Rather than being a fixed or inherited category, "Sephardic" serves as a framework through which individuals articulate their connections to what they perceive as Hispanic traditions. This includes the selective incorporation of elements from their surrounding cultures, such as gift-giving during Epiphany or culinary practices like Iberian ham. These practices are reframed as markers of their Hispano-Sephardic belonging, despite not being inherently "Hispanic" or traditionally Jewish. Such reinterpretations highlight how individuals use memory and heritage to navigate complex social realities and affirm a sense of continuity.
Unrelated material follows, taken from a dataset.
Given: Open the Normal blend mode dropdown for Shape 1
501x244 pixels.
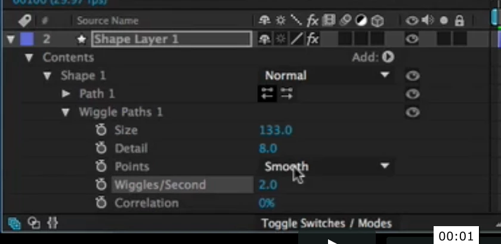Looking at the screenshot, I should coord(327,76).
This study reveals how untold personal narratives and overlooked perspectives expose the evolving and performative nature of what it means to be Sephardic. By tracing these processes in a migratory framework, the research sheds light on the politics of memory and the ongoing reconfiguration of cultural belonging in response to present-day challenges.
Paper Short Abstract:
The crisis unfolding in Cuba is a silent and underrepresented one. Women’s embodied and emplaced memories and experiences of crisis speak of the decline and transformations of the revolutionary project, in stark contrast with official narratives of continuity put forward by the Cuban government.
Paper Abstract:
In post-Covid Cuba, memories of the Special Period, the name given by Fidel Castro to the period of economic hardships that followed the collapse of the Soviet Union, Cuba’s main trade partner, became a barometer for measuring the scale of ongoing predicaments. Currently, the multiple crises that affect the country, the agonizing decline of the Cuban Revolution, and an acutely perceived sense of rupture permeate the life stories of ordinary Cubans on the island and abroad. For Cubans who stayed on the island, memories of the Special Period trigger both a sense of nostalgia and a reluctant acceptance of worsening living conditions. For those who decided to leave, they became a catalyst, even when they were too young to remember the early 90s.
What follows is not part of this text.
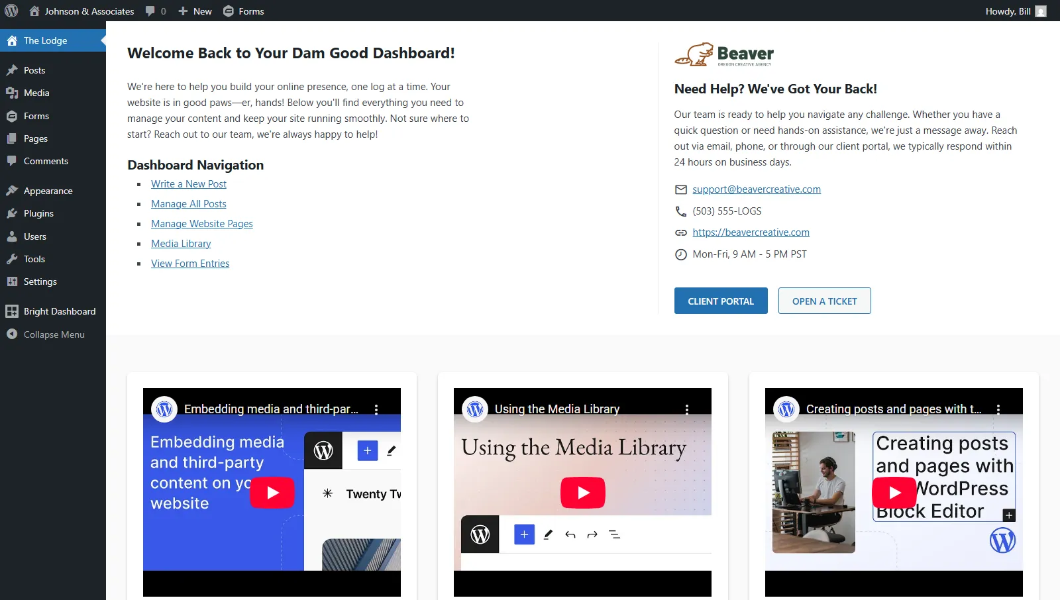Open more options on Media Library video
Viewport: 1060px width, 600px height.
point(687,409)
For Cuban women, the ongoing crisis governing economic and social life results in overwork, lack of security, and a life lived in constant tension and exhaustion, facing physical and mental health problems aggravated by the chronicized scarcity that the island had been confronted with over the past decades.
In this paper I address women’s private, intimate, embodied memories and experiences of crisis as a counterpoint to the collectivist symbolism and the government’s reaffirmation of the country’s strong attachment to revolutionary project, which relied upon an ultra-virile sense of national identity and centered male, heterosexual bodies in the construction of the Cuban nation-state.